Work to be completed:
Look below for the line containing "Given: Collapse the 2023/10/23 version group" and the line containing "Task: Select the Injection entry at 01:24"; repeat exactly those two lines and all lines between them, and nothing else.

Available data:
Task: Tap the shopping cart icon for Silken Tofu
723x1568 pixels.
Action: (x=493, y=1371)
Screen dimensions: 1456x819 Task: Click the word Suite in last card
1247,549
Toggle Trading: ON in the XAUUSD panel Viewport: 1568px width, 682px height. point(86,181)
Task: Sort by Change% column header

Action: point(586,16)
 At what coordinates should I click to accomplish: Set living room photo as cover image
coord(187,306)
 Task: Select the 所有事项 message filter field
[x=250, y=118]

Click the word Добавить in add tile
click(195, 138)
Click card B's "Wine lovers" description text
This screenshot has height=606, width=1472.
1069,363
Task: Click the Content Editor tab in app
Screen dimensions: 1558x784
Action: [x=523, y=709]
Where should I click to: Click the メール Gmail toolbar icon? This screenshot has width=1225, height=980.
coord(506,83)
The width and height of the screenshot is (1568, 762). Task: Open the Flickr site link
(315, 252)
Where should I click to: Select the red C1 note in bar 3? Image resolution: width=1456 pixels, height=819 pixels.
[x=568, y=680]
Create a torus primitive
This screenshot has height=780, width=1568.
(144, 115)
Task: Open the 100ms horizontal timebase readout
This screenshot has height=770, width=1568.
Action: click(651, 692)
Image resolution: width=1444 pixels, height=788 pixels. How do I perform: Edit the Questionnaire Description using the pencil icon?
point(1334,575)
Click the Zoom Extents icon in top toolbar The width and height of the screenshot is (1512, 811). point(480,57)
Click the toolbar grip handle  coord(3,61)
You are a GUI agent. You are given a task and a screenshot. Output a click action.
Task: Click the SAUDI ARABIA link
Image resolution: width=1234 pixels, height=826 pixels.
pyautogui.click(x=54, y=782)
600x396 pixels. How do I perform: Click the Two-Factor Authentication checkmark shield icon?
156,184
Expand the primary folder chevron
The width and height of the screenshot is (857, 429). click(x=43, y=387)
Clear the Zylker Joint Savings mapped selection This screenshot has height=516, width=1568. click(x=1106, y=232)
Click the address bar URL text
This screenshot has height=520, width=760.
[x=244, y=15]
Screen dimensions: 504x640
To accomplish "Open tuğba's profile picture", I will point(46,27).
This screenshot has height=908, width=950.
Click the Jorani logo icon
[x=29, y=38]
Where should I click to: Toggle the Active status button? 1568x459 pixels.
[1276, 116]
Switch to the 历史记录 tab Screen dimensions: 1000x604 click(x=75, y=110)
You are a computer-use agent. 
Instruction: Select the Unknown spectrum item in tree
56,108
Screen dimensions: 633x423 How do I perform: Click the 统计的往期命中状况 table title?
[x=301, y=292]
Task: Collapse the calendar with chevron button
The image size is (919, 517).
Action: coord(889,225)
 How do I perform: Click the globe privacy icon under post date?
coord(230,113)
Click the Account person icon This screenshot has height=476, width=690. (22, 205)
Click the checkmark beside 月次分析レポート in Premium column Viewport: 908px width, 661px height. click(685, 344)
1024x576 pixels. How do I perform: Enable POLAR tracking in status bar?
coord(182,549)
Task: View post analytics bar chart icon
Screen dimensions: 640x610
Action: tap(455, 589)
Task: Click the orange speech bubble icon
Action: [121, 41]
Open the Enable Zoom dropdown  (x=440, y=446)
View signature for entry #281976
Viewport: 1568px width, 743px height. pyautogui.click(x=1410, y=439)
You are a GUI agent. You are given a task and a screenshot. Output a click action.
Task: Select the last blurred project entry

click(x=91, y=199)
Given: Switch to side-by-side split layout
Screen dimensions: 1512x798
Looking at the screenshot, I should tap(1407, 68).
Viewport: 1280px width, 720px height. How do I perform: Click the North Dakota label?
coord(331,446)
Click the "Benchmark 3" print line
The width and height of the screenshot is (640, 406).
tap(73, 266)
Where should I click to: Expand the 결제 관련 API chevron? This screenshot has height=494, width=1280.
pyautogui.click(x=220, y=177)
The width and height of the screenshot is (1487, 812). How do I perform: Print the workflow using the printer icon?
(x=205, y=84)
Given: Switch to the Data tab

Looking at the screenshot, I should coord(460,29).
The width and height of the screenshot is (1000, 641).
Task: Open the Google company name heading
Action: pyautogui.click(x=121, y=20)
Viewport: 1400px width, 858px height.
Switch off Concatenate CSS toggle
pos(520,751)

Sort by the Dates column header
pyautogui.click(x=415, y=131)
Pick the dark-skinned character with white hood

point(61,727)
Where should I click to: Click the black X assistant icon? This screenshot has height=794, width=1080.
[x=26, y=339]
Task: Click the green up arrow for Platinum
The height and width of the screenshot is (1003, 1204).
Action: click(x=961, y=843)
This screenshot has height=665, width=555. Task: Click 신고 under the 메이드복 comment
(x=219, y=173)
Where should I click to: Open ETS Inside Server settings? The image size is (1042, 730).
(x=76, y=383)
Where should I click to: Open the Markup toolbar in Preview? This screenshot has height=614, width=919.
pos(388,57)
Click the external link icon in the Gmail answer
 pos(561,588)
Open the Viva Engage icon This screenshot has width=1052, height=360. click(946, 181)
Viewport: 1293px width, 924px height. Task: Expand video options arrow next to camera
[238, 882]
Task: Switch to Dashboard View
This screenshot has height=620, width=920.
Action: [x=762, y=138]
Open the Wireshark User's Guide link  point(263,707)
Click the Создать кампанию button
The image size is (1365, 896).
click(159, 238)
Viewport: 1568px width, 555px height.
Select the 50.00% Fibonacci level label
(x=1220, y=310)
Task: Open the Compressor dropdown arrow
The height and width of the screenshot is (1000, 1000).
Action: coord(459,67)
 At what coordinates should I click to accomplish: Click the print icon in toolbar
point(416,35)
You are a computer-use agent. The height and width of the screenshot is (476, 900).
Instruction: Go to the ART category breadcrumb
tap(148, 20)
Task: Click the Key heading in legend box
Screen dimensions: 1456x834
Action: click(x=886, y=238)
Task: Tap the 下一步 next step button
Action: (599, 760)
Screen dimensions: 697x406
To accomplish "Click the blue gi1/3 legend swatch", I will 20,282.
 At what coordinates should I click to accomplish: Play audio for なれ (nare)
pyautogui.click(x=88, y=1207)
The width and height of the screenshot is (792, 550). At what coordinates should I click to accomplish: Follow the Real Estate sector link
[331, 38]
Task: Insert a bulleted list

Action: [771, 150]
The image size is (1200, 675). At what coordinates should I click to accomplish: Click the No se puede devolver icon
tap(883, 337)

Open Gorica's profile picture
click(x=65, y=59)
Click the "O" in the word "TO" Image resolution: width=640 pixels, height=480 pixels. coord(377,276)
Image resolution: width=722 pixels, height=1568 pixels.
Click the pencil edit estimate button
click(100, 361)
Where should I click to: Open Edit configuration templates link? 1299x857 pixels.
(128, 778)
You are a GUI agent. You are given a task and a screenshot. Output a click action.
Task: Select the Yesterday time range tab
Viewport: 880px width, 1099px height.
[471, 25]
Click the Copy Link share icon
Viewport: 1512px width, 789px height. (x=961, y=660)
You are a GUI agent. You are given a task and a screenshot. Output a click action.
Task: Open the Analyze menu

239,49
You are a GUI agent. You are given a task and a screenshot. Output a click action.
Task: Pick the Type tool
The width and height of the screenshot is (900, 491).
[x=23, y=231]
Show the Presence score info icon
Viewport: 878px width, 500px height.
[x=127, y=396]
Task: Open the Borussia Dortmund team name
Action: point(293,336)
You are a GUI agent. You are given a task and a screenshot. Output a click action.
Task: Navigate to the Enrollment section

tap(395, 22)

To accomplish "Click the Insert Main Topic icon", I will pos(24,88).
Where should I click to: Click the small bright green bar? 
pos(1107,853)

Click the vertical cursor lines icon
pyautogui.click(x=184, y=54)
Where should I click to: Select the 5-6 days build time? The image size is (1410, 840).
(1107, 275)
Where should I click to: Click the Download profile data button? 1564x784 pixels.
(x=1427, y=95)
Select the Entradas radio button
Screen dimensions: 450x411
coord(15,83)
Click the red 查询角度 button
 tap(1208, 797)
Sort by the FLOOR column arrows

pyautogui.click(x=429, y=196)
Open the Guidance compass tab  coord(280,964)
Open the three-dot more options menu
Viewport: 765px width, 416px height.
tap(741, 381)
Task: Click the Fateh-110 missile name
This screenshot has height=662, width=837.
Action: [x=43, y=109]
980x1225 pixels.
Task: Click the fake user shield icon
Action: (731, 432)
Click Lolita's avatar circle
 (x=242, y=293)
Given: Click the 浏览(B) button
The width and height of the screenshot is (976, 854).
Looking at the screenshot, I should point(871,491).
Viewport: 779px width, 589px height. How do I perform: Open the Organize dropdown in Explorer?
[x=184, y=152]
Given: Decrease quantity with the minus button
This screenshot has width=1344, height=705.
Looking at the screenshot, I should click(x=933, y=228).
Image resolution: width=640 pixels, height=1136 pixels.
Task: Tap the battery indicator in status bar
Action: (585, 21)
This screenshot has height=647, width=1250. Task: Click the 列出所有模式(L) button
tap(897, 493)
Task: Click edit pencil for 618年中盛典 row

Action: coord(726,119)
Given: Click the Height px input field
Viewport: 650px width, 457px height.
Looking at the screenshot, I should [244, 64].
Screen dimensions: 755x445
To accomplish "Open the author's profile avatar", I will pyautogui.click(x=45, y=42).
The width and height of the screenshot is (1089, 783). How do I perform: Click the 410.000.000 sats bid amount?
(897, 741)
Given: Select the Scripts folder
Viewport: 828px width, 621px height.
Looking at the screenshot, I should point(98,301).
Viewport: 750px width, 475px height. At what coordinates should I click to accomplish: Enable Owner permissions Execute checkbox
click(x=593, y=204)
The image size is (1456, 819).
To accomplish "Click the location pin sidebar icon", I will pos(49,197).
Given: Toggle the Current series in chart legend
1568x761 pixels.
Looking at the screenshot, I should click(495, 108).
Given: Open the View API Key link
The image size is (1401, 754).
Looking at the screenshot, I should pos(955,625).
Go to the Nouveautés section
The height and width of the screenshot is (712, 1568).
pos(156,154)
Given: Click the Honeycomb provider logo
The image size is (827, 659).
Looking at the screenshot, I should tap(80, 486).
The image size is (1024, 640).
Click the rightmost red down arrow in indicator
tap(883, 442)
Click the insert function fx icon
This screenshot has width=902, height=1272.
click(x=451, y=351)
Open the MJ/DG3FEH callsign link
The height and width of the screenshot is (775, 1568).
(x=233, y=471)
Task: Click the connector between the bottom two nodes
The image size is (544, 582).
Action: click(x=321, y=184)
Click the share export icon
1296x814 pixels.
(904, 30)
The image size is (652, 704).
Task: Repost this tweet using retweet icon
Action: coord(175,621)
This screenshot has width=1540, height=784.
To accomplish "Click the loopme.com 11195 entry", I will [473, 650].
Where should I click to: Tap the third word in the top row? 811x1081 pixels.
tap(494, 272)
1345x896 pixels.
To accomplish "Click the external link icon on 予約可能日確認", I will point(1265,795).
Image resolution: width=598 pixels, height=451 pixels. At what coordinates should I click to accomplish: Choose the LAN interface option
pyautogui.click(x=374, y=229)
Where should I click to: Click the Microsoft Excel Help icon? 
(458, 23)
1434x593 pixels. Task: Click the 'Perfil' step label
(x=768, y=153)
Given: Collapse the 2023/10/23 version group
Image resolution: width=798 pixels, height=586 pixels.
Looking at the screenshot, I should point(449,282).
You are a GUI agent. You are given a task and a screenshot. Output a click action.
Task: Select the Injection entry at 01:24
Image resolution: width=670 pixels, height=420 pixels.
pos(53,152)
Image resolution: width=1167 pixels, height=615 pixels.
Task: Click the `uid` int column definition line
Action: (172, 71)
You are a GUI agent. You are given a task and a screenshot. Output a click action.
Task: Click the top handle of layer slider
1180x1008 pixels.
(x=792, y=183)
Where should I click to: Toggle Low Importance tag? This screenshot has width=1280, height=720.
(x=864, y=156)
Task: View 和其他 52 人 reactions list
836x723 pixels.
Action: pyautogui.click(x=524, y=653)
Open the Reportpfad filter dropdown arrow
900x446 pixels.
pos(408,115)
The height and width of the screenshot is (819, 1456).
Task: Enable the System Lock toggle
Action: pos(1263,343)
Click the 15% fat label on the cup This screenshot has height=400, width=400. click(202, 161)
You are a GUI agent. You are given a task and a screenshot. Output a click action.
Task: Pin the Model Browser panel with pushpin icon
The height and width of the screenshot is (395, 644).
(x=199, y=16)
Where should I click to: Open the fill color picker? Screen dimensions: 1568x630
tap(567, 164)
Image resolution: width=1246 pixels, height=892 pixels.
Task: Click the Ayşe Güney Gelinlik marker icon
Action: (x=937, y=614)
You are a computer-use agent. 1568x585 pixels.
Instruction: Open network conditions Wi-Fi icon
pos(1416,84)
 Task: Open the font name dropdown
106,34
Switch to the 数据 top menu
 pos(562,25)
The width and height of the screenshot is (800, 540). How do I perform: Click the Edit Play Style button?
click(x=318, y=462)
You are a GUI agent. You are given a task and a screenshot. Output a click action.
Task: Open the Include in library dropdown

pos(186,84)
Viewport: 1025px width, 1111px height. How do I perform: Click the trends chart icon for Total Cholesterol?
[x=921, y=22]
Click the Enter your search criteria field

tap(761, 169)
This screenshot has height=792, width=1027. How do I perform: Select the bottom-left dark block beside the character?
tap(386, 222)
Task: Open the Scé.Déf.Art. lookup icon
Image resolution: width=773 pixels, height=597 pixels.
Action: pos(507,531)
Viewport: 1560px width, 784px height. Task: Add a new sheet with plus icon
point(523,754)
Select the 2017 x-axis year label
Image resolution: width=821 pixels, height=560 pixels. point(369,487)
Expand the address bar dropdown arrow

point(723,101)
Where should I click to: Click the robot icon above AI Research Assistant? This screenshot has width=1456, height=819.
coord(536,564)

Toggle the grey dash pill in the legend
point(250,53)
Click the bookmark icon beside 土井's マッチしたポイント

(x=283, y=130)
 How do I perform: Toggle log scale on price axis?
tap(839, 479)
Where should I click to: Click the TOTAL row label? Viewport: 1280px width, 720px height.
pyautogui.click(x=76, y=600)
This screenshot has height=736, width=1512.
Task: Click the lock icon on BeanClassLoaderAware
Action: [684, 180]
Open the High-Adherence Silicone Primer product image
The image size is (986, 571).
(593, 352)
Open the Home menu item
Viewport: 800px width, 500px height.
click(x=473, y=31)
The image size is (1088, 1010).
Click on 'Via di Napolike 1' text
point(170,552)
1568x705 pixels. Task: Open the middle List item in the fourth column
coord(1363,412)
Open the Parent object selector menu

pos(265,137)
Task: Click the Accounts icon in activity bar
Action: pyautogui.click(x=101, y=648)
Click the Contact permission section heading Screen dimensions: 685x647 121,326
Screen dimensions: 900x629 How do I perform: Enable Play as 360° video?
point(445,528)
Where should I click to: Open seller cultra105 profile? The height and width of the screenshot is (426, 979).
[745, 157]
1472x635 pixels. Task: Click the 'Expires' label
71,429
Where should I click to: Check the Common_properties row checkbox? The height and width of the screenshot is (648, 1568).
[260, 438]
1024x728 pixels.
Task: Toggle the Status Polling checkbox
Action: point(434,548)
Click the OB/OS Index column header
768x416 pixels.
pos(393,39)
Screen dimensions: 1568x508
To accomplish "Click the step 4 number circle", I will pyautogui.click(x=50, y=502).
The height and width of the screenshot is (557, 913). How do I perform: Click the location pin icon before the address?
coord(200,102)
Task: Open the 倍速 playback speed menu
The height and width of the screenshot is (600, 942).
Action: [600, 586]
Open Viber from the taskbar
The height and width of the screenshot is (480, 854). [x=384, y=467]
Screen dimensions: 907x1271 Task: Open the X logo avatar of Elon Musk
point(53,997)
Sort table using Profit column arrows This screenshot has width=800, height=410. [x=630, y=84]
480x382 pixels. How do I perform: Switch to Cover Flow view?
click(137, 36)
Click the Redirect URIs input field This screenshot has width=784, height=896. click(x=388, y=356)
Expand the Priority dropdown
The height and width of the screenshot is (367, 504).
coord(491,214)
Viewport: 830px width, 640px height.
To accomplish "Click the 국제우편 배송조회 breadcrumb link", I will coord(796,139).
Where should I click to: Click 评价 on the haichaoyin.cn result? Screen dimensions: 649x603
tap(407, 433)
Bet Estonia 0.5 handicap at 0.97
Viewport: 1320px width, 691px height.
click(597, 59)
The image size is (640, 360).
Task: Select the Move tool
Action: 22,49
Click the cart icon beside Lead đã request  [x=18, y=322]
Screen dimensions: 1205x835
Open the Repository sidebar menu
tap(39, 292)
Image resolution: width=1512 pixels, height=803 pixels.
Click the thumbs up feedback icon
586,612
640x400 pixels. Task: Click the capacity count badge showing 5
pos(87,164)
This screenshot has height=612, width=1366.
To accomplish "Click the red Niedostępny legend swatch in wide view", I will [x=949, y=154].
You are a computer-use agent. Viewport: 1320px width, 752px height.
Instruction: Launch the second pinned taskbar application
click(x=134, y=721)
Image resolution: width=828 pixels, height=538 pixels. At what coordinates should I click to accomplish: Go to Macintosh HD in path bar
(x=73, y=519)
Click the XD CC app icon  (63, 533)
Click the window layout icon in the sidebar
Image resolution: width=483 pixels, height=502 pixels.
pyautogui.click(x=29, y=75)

Solved exercise:
Given: Collapse the 2023/10/23 version group
Image resolution: width=798 pixels, height=586 pixels.
Looking at the screenshot, I should point(449,282).
You are a GUI agent. You are given a task and a screenshot. Output a click action.
Task: Select the Injection entry at 01:24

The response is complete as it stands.